Народ — революционная масса
«Броненосец „Потемкин“» Сергей Эйзенштейн, 1925
Главное произведение киноавангарда 1920-х — также и главный во всем советском искусстве памятник народу как революционной массе. Один из первых титров «Броненосца „Потемкина“» прямо гласит: «Личность, едва успев осознать себя, растворялась в массе. Масса растворялась в порыве». Опыт массы у Эйзенштейна — опыт экстаза, восхитительного, кровавого, опасного и ликующего. Из массы проступают типажи — эксцентричные, часто почти гротескные (вроде интеллигентной дамочки в пенсне, чье окровавленное лицо — один из знаменитых кадров «Потемкина»). Как правило, типажи гибнут, но коллективному организму (или механизму) это не мешает: он катится, бежит и льется дальше — к неизбежному торжеству революции. «Броненосец „Потемкин“» — обрубленная линия. Уже в снятом через два года «Октябре» восстание представлено у Эйзенштейна через серии образов-идеологем. Масса перестает быть полноценным протагонистом истории, каким она физически ощущалась в революционную эпоху.

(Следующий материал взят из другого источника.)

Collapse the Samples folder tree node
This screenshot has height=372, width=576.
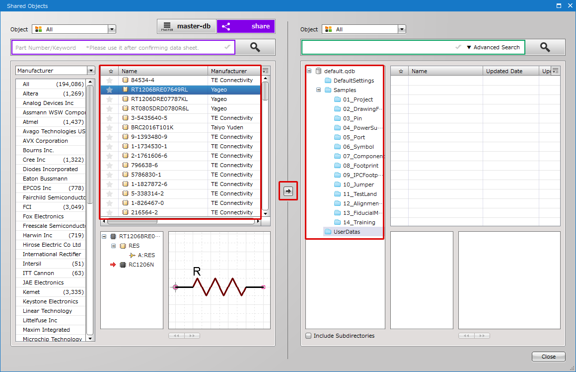coord(318,90)
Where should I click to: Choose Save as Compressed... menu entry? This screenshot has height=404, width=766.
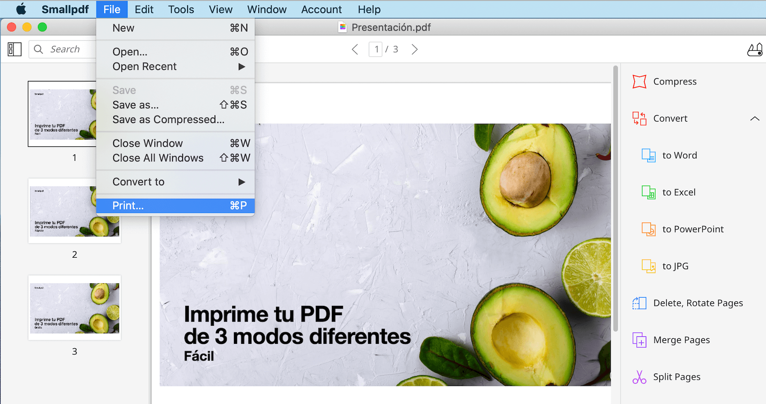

Народ — революционный герой
«Чапаев» Братья Васильевы, 1934
Для 1930-х «Чапаев» выполняет ту же роль, что «Потемкин» для 1920-х. Это каноническая картина о роли народа в революционной истории. Только фокус смещается с массы на отдельную фигуру. Функция народа — вырастить из себя героя, в пределе — собственного вождя. Лукаво-прищуренный, взбалмошный, не взирающий на чины, требующий надзора со стороны мудрых товарищей из партии, необразованный по интеллигентским меркам, но, без сомнения, гениальный и обреченный на победу в мировом масштабе — именно так выглядит советский народ в воображении раннего соцреализма. Таков комдив Василий Иванович Чапаев. Картина Георгия и Сергея Васильевых (однофамильцев, назвавшихся братьями) фиксирует народного героя на последних этапах становления — на пути к героической смерти и вечной славе. Синхронно снимается множество картин, варьирующих ту же схему (вроде трилогии о Максиме Козинцева и Трауберга), но «Чапаев» дает ее в чистом, беспримесном виде.
Народ — оплот террора
«Крестьяне» Фридрих Эрмлер, 1935
Создатель «Великого гражданина» Фридрих Эрмлер был единственным значительным режиссером, прямо занимавшимся в своих картинах легитимацией Большого террора. Страшно понравившиеся самому Сталину «Крестьяне» сняты немного раньше, но логика террора там уже явлена. Фильм о последних витках классовой борьбы в советской деревне представляет донельзя абсурдный сюжет. Животновод-вредитель решает специально увеличить поголовье свиней, чтобы на них не хватило кормов и так порушилась бы вся гармония колхозного хозяйства, чем и добивается самых ужасных последствий. Бредовость событий не мешает впечатлению. Народ у Эрмлера порождает и сам карает чудовищ, он живет в круговороте мифического насилия и такого же беспощадного пирования (знаменитая сцена, в которой колхозники соревнуются в поедании вареников). В отличие, скажем, от фильмов Пырьева (его эпоха еще не настала), крестьяне Эрмлера обитают не в лубке, а в настоящем кровавом эпосе.